O Governo colombiano e as guerrilhas FARC vão assinar esta quinta-feira um segundo acordo de paz, depois de um primeiro acordo para pôr fim a décadas de violência no país ter sido rejeitado em referendo.

“O Governo e as FARC concordaram assinar o acordo final para pôr fim ao conflito e construir uma paz estável e duradoura”, declararam negociadores de ambas as partes num comunicado divulgado na quarta-feira.

O Presidente da Colômbia, Juan Manuel Santos, afirmou a 12 de novembro que o novo acordo de paz com as Forças Armadas Revolucionárias da Colômbia (FARC) “é de todos os colombianos”, incluindo dos opositores do primeiro texto, rejeitado no referendo de 02 de outubro.
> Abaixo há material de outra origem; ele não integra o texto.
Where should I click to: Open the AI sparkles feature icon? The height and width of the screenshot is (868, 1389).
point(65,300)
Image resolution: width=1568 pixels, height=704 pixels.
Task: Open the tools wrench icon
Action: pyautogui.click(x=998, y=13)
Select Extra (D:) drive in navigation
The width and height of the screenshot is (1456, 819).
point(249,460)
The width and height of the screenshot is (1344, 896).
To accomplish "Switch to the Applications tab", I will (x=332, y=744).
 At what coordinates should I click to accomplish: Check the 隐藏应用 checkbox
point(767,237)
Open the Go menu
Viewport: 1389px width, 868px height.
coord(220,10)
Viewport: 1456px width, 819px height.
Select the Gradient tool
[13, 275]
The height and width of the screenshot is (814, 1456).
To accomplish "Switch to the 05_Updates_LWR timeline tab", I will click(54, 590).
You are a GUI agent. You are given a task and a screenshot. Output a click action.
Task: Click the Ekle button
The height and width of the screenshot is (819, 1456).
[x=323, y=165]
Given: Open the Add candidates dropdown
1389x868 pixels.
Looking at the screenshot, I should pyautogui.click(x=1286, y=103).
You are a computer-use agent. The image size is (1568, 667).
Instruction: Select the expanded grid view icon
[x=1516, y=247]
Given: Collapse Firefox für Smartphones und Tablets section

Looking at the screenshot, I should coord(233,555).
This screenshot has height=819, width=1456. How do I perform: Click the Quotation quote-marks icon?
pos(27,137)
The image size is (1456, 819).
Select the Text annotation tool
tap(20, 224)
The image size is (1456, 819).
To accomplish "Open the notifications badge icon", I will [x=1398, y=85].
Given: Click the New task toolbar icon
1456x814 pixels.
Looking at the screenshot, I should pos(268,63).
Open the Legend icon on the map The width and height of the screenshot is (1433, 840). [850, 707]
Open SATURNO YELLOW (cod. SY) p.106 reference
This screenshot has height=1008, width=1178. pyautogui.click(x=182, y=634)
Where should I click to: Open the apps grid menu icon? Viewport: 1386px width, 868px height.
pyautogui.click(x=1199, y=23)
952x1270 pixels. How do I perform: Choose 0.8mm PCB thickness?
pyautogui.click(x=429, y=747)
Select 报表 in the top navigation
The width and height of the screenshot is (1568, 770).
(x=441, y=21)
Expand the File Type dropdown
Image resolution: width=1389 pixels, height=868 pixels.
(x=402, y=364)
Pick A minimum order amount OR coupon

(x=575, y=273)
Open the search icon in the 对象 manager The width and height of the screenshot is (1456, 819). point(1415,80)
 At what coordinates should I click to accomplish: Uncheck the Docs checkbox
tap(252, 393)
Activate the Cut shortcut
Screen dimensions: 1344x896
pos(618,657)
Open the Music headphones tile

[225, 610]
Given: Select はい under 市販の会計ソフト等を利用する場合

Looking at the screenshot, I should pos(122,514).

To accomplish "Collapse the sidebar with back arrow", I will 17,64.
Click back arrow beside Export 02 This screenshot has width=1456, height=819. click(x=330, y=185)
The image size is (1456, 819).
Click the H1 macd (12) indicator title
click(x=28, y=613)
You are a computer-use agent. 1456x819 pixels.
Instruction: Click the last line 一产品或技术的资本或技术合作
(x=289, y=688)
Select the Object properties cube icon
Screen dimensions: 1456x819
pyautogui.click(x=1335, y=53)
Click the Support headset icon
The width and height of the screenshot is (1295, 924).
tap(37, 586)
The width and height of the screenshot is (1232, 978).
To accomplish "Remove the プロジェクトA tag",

“As suas iniciativas (dos opositores) contribuíram para alcançar este novo acordo que agora é de todos”, disse Santos num discurso horas depois de o novo acordo ter sido alcançado em Havana, pelos negociadores do Governo e das FARC.

As duas delegações mantiveram nove dias de intensas negociações em Havana – sede das negociações de paz durante os últimos quatro anos – para alcançar um novo consenso para “conseguir uma paz estável e duradoura”.

O novo acordo “integra mudanças, precisões e contribuições dos mais diversos setores da sociedade, revistos um a um”, indica o comunicado.

O chefe de Estado disse que foram integradas no novo documento propostas dos ex-presidentes Álvaro Uribe (2002-2010) e Andrés Pastrana (1998-2002), os dois principais opositores ao primeiro acordo de paz.

O governo colombiano e as FARC assinaram a 26 de setembro em Cartagena das Índias, um acordo de paz concluído em agosto no final de cerca de quatro anos de negociações em Havana para terminar o conflito armado e a guerrilha mais antiga no continente americano, mas a maioria dos colombianos recusou o acordo num referendo realizado em 02 de outubro, o que levou Juan Manuel Santos a convocar os líderes dos movimentos opositores para conseguir um consenso e resolver o processo de paz.

O complexo conflito armado colombiano implicou as FARC, formadas em 1964 na sequência de uma revolta camponesa, e outras guerrilhas de extrema-esquerda, milícias paramilitares de extrema-direita, grupos com ligações ao narcotráfico e as forças armadas. A violência causou mais de 260 mil mortos, 45 mil desaparecidos e 6,9 milhões de deslocados.